[WORK INSTRUCTION]: Swap every occurrence of "screenshot" with "image" in the records, starting with the line containing "Identify the location of sidebar-item-inbox: Inbox." and continuing through the end of the records, and give those lines again with everything else unchanged. Leave the pictures out.

[THE RECORDS]:

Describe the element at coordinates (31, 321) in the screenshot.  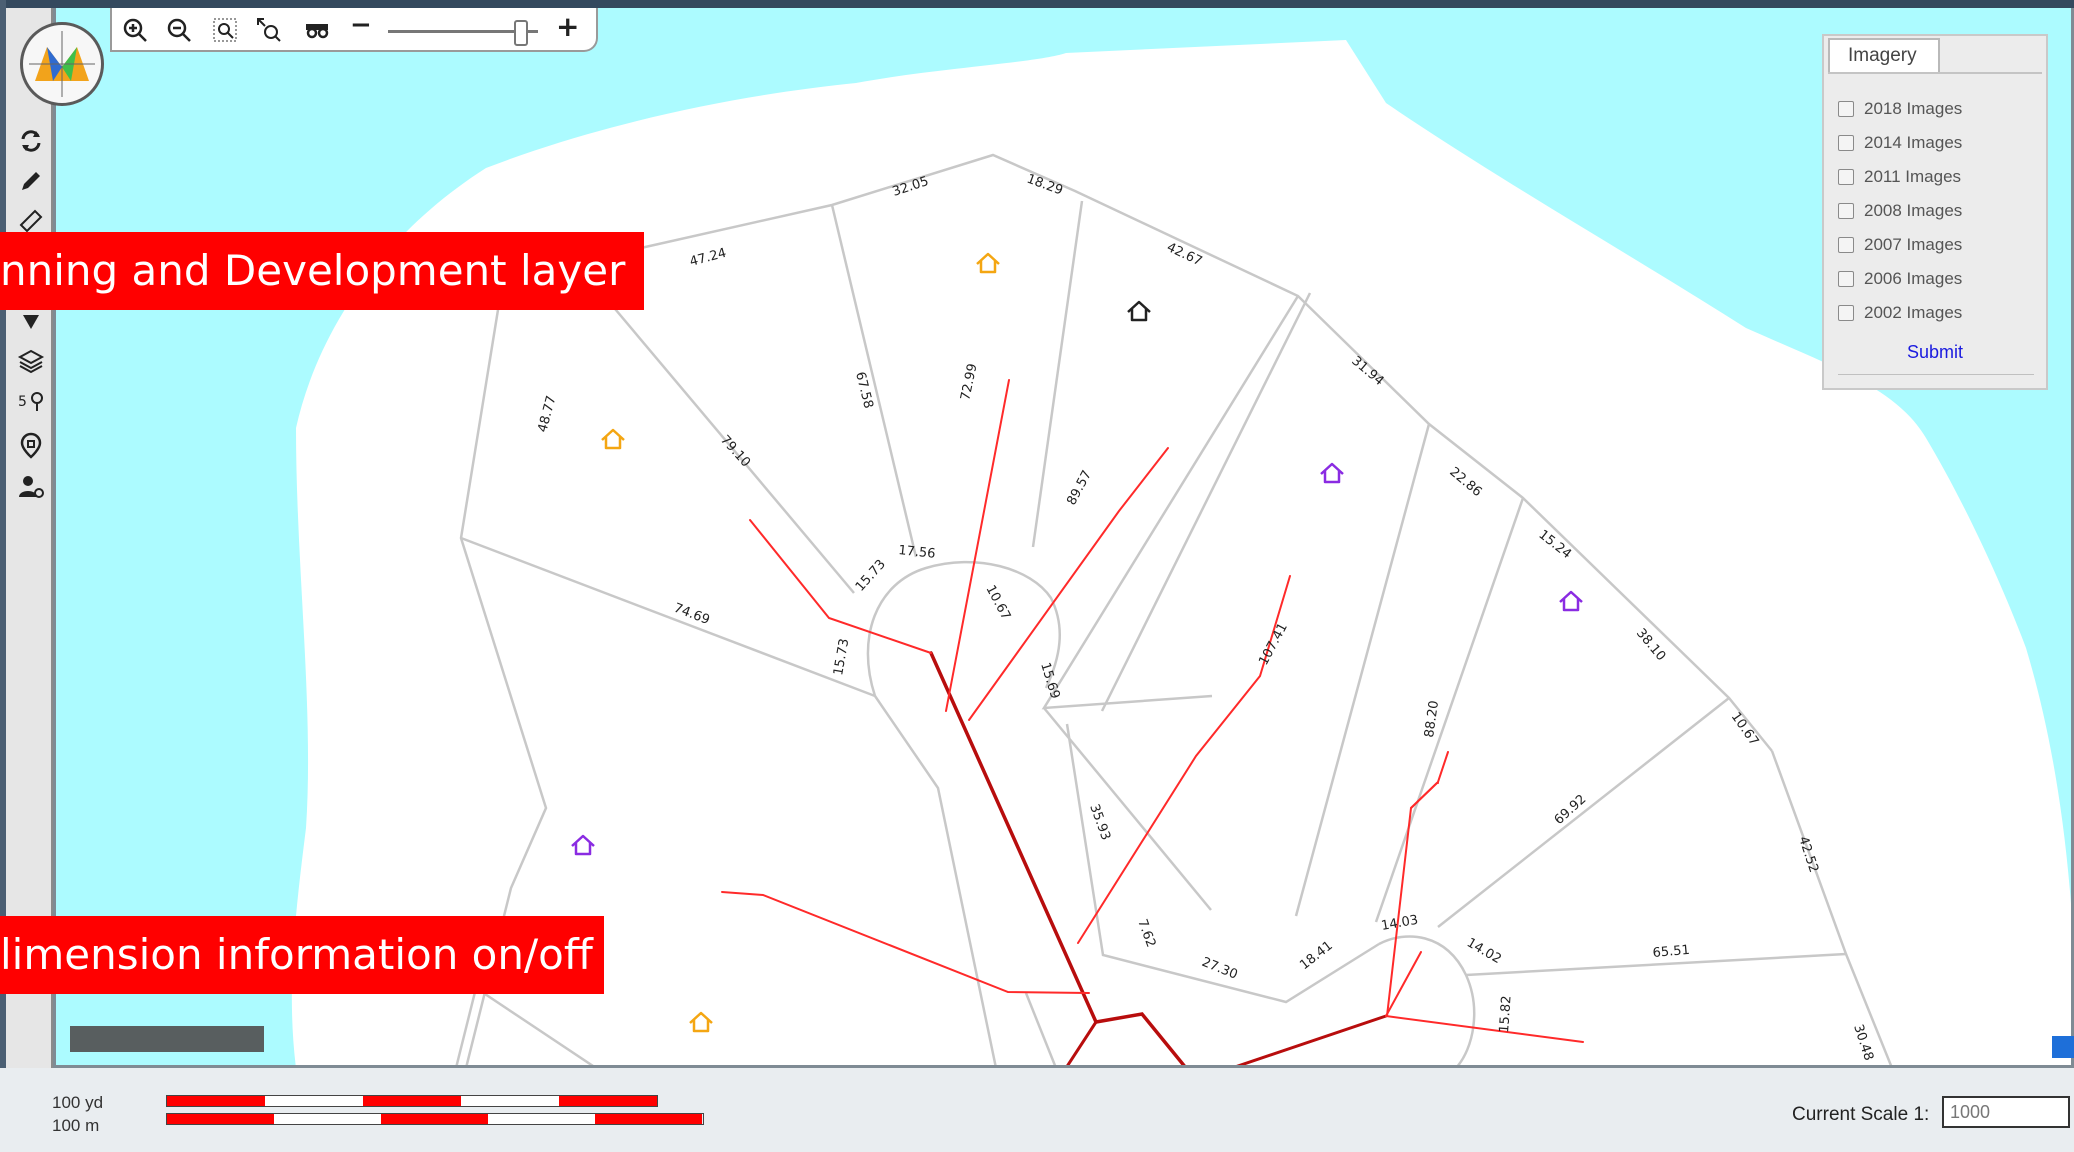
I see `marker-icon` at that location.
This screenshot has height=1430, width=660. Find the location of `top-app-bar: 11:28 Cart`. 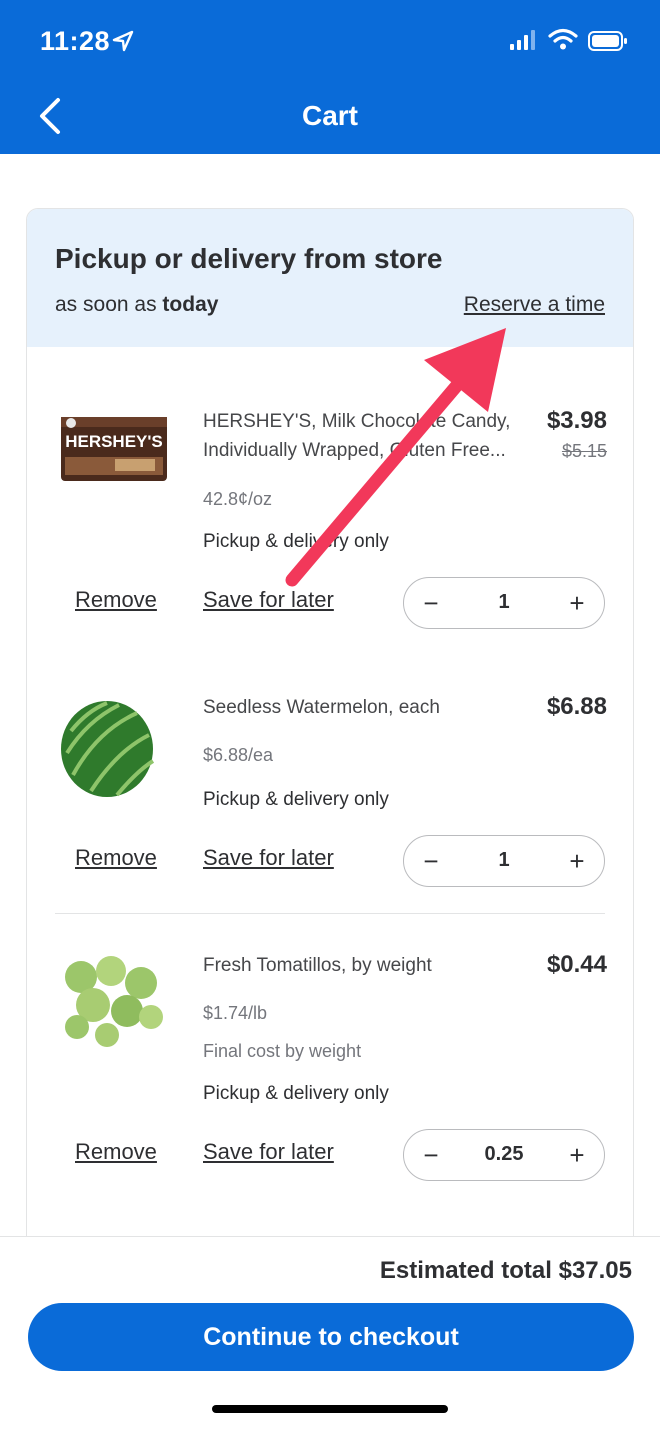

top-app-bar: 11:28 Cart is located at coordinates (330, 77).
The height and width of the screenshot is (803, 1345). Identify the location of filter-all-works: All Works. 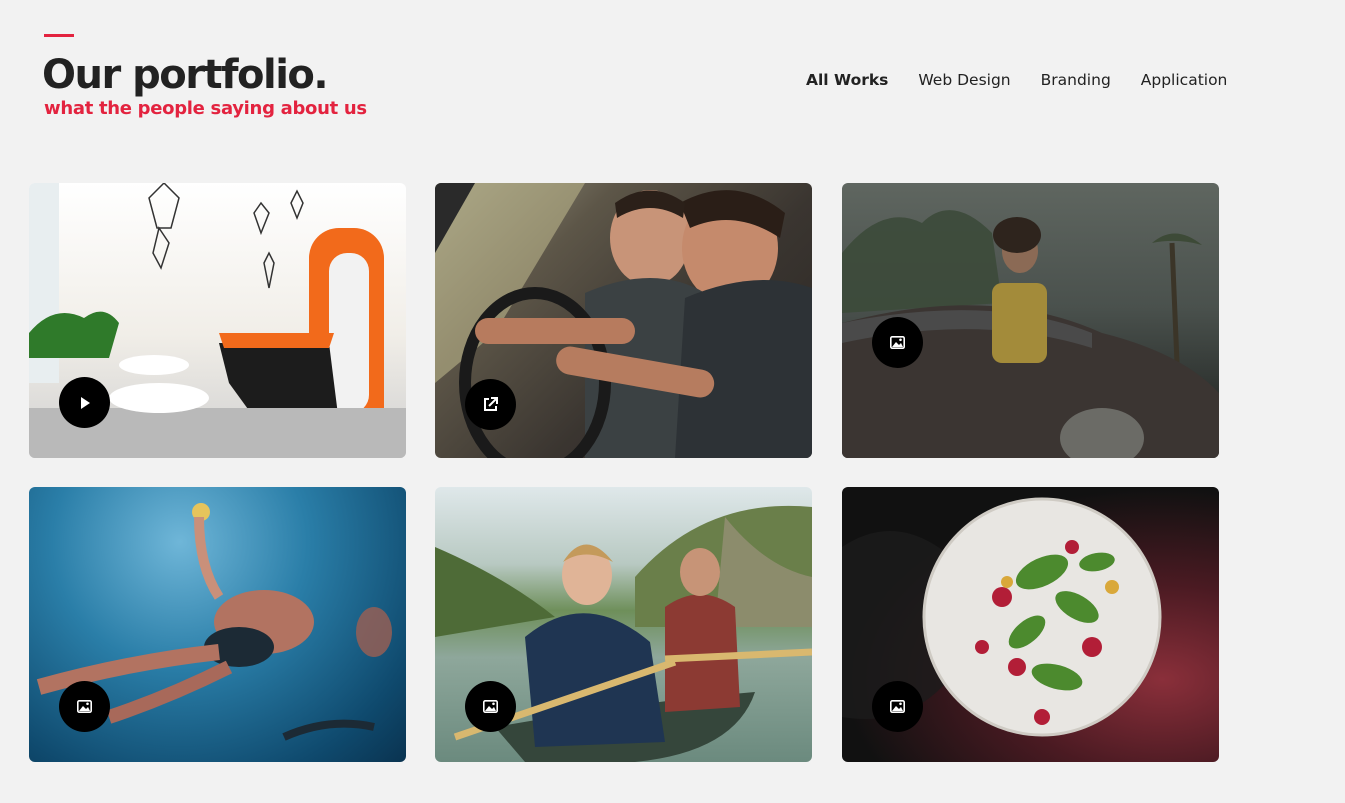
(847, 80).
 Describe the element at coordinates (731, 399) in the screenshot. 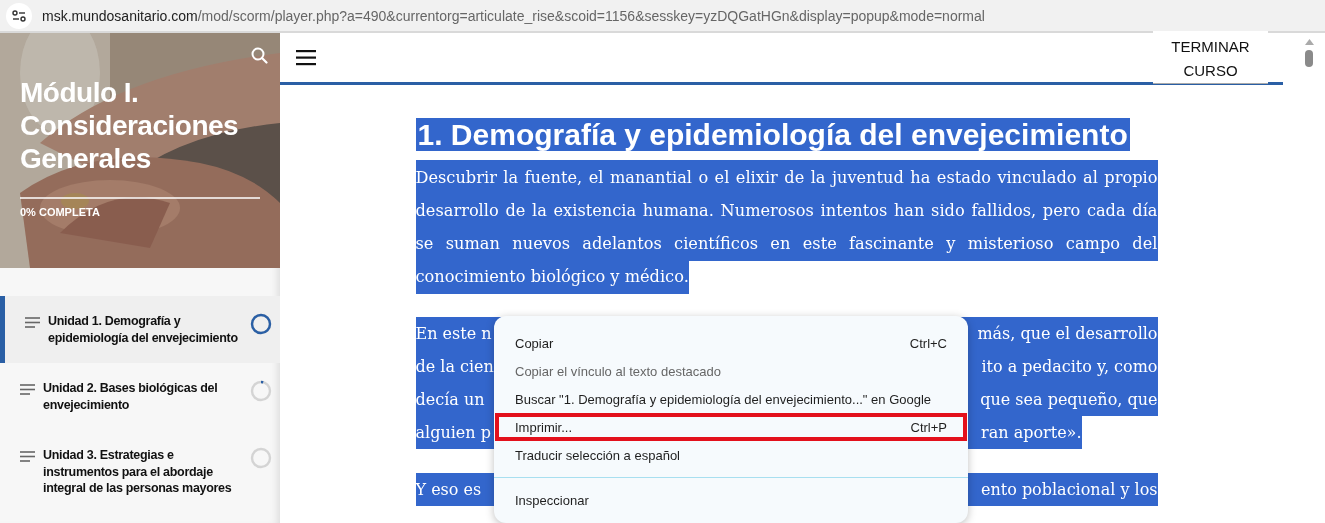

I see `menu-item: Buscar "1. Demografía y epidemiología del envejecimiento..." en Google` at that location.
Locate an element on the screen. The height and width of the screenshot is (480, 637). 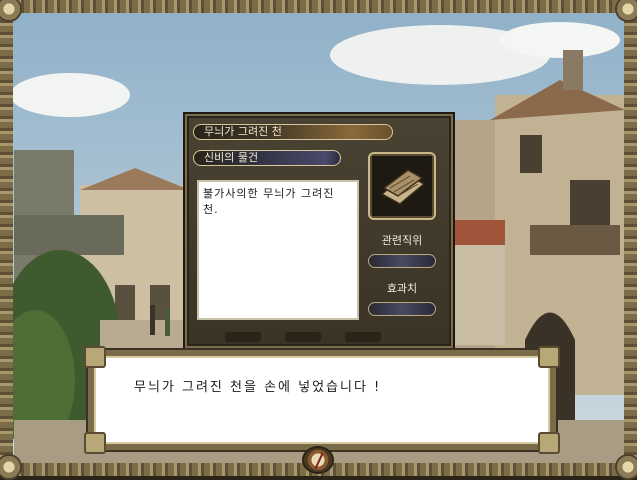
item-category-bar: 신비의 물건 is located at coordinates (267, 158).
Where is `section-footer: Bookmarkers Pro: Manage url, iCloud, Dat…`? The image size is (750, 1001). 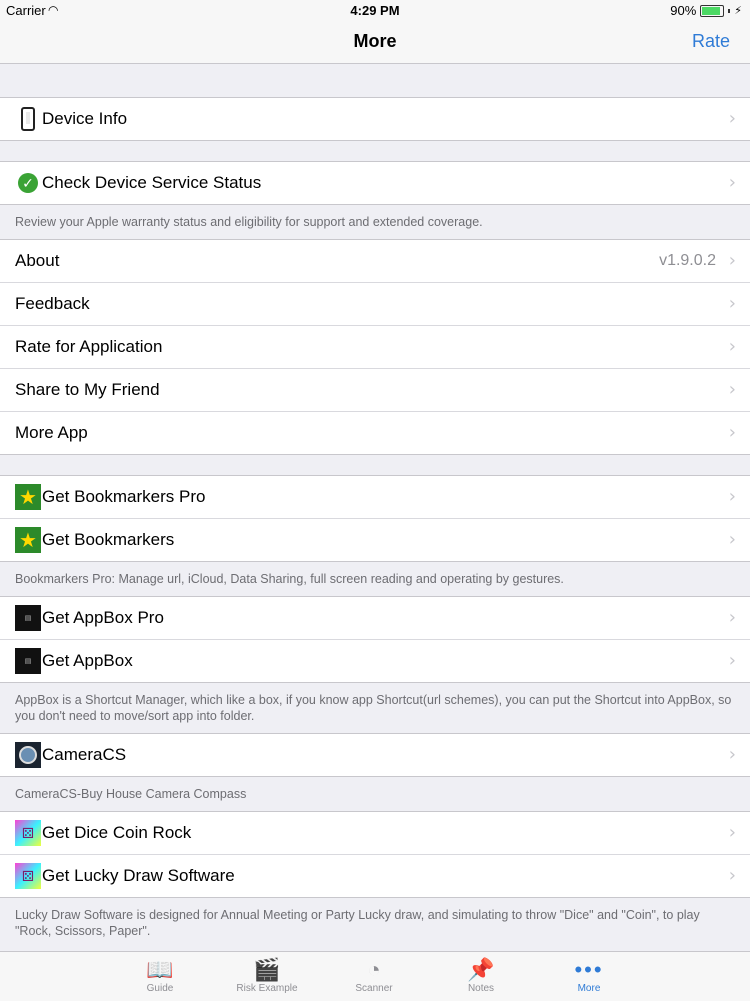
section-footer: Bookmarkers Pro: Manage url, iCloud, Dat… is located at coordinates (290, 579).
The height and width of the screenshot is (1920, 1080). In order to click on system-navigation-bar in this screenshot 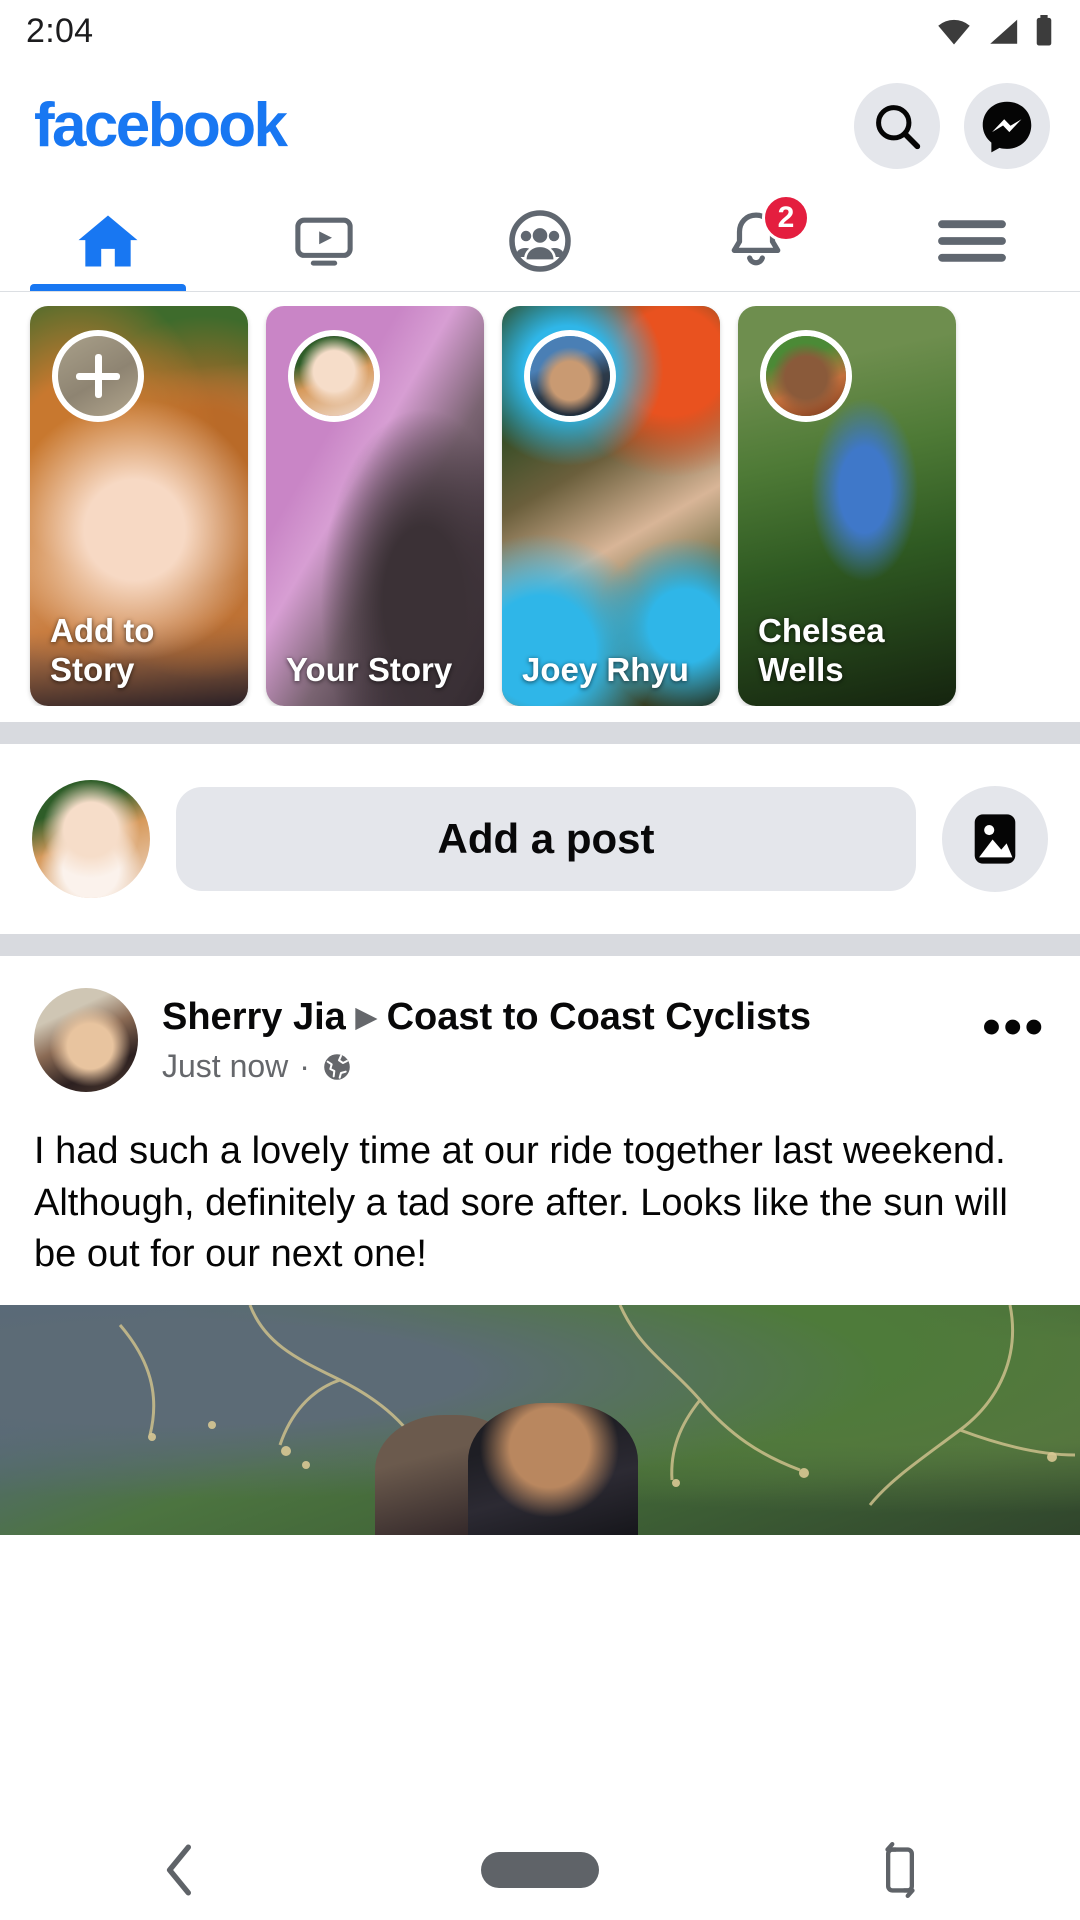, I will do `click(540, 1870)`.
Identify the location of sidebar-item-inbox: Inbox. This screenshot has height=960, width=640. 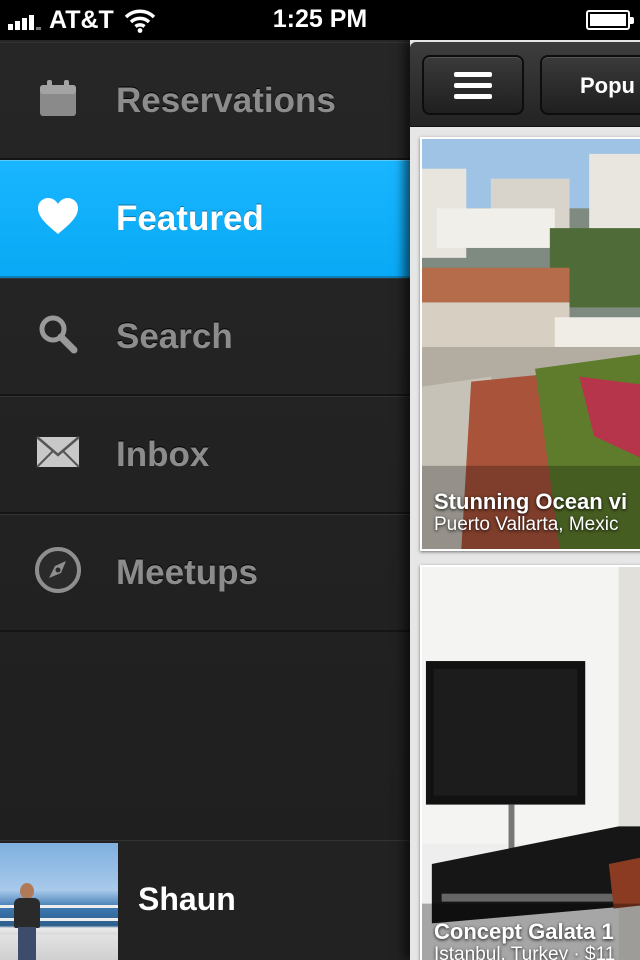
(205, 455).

[OUTPUT FOR THIS EXERCISE]:
Identify the location of sidebar-item-inbox: Inbox. This image has height=960, width=640. 
(205, 455).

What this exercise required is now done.